The sweltering conditions at the cathedral also punished the thousands of spectators at Woodbine Racetrack. Cecil Thompson of Oshawa, Ont., claimed his prize-viewing position in the stands at 10 a.m. and then bravely baked in the unrelenting sun for six hours, to “take a picture for grandma,” Florence Dickson. Next to him was 13-year-old Cory Moreland. Because he’d never seen the Queen in his native England, the immigrant lad decided Woodbine was the perfect spot to snap a few pictures of the octogenarian. He didn’t much care that the feature event was the 151st running of the Queen’s Plate. His waiting paid off when her police-escorted landau stopped mere metres away from him.

While most of the audience was wearing the thinnest, shortest outfits—teeny skirts were de rigueur—in a bid to fend off the worst of a 40 plus humidex reading, some were obliged to wear rather more formal, and uncomfortable, ensembles. One of those unfortunates was Sgt. Maj. Bill Stewart, the riding master for the RCMP Musical Ride. Decked out in red serge, he was drenched in sweat, even though he’d found a shady spot tucked directly underneath the royal box to watch the Queen’s arrival. After draining a bottle of water, he explained that the RCMP traditionally provides the horses and postilion riders for the landau used at the Queen’s Plate, and this year, they are the same animals and personnel who escorted the Queen to Parliament Hill in the Governor General’s landau on Canada Day.

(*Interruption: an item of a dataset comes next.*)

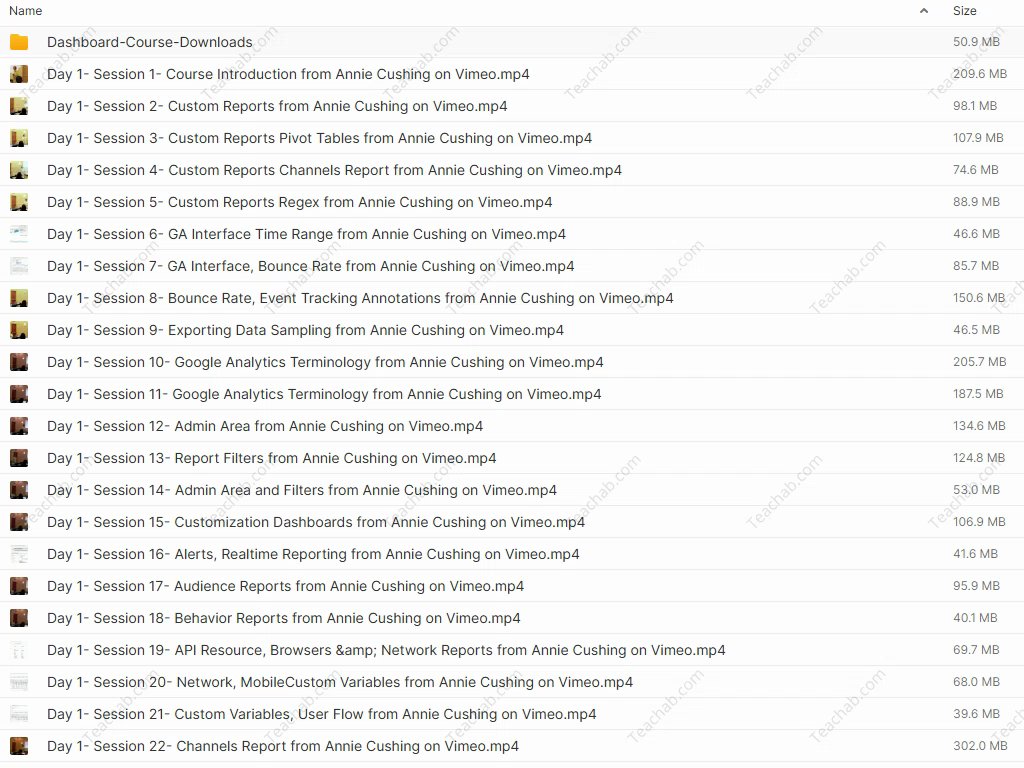This screenshot has width=1024, height=768.
Task: Sort files by the Size column header
Action: (964, 11)
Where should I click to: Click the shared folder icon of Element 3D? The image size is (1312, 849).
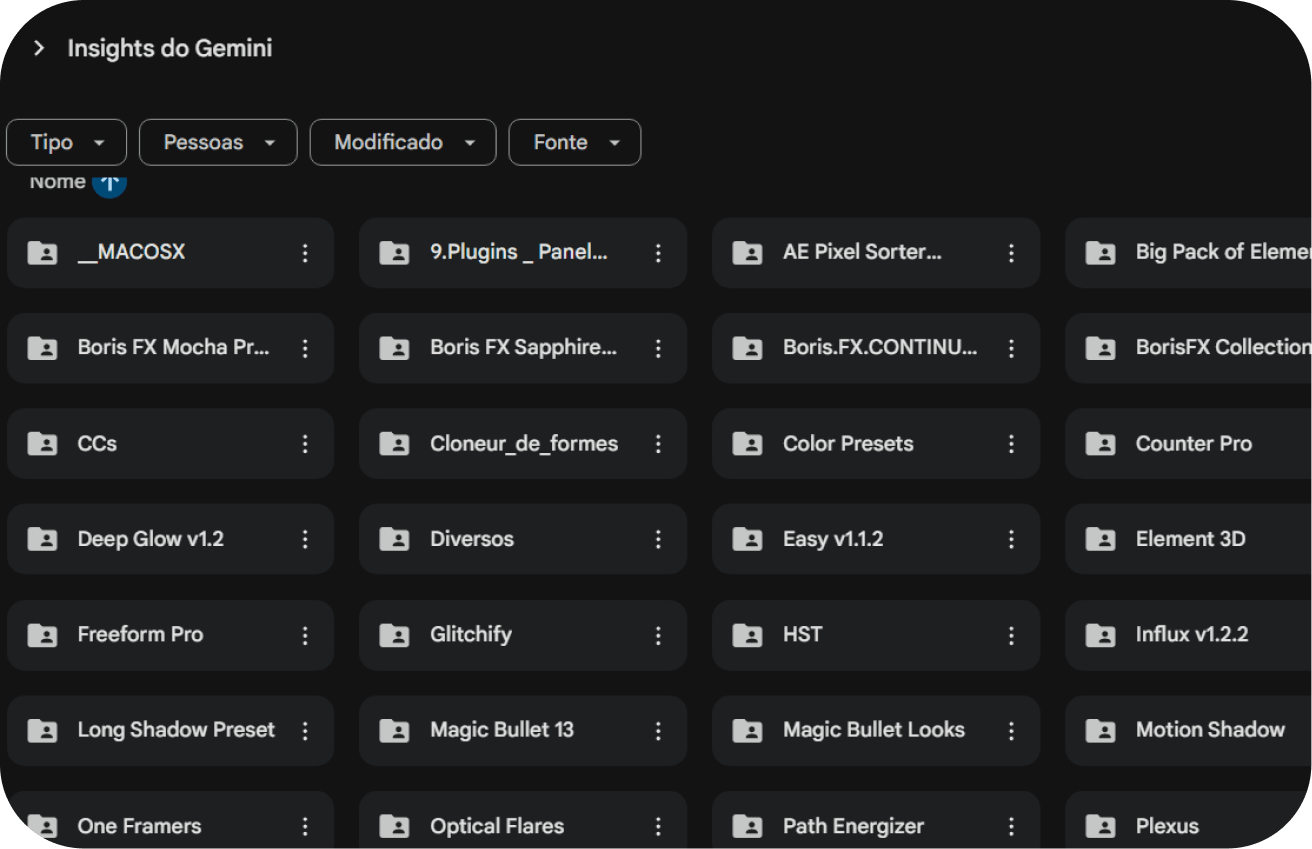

The turnout for that July 1 celebration made the royal tour organizers giddy with delight. One official explained that while a normal Parliament Hill celebration would draw around 40,000 and a regal one usually topped 60,000, this 2010 event blew past the 100,000 mark. And there were crowds 10 deep on nearby streets to watch the royal couple take a slow limo ride back to Rideau Hall. Cory Moreland, the teen at Woodbine, had the simplest explanation for why so many have turned out to see an 84-year-old grandmother of eight. “I just want to see the Queen.”